Here is the output of dmesg without doing anything with the disk:
[ 7632.544792] usb 2-2: new SuperSpeed USB device number 2 using xhci_hcd [ 7632.575851] usb 2-2: New USB device found, idVendor=152d, idProduct=b567, bcdDevice= 2.23 [ 7632.575856] usb 2-2: New USB device strings: Mfr=1, Product=2, SerialNumber=3 [ 7632.575858] usb 2-2: Product: USB3.0 to SATA adapter [ 7632.575860] usb 2-2: Manufacturer: JMicron [ 7632.575861] usb 2-2: SerialNumber: 0000AB123531 [ 7632.636013] usbcore: registered new interface driver usb-storage [ 7632.655897] scsi host4: uas [ 7632.656277] usbcore: registered new interface driver uas [ 7632.656480] scsi 4:0:0:0: Direct-Access Samsung SSD 860 EVO 500G 0223 PQ: 0 ANSI: 6 [ 7632.657492] sd 4:0:0:0: Attached scsi generic sg2 type 0 [ 7632.657753] sd 4:0:0:0: [sdb] Spinning up disk... [ 7633.694677] ...ready [ 7635.775548] sd 4:0:0:0: [sdb] 976773168 512-byte logical blocks: (500 GB/466 GiB) [ 7635.775551] sd 4:0:0:0: [sdb] 4096-byte physical blocks [ 7635.775707] sd 4:0:0:0: [sdb] Write Protect is off [ 7635.775710] sd 4:0:0:0: [sdb] Mode Sense: 53 00 00 08 [ 7635.776003] sd 4:0:0:0: [sdb] Write cache: enabled, read cache: enabled, doesn't support DPO or FUA [ 7635.776308] sd 4:0:0:0: [sdb] Optimal transfer size 33553920 bytes not a multiple of physical block size (4096 bytes) [ 7635.783827] sdb: sdb1 [ 7635.786814] sd 4:0:0:0: [sdb] Attached SCSI disk [ 7636.072316] EXT4-fs (sdb1): mounting ext2 file system using the ext4 subsystem [ 7636.076261] EXT4-fs (sdb1): warning: mounting unchecked fs, running e2fsck is recommended [ 7636.083896] EXT4-fs (sdb1): mounted filesystem without journal. Opts: errors=remount-ro. Quota mode: none.

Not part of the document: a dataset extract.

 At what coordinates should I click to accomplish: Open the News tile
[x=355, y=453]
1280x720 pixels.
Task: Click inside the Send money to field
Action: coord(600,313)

The original fs of the SATA-III SSD used to be xfs, which I changed to ext2 in hope it would fix the problem about "I/O-errors", but it didnt.

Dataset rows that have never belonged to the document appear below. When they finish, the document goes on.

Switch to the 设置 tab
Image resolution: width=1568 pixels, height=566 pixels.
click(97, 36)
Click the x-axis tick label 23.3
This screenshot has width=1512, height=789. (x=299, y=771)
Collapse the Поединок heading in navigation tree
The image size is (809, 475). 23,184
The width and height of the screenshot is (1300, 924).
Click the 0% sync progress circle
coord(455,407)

pe, 2023-03-31 kello 10:05 +0200, Greg KH kirjoitti:
On Fri, Mar 31, 2023 at 10:52:55AM +0300, Ilari Jääskeläinen wrote:
As I attached a USB SSD into CentOS 9 Stream computer, after a short while it swaps /dev/sdb into /dev/sdc and the I/O gets ruined. Kind regards, Ilari Jääskeläinen.
Is this using the CentOS kernel, or a kernel.org release?
And if a device changes names like that, it implies it was disconnected and then reconnected, what does the kernel logs say when this happened?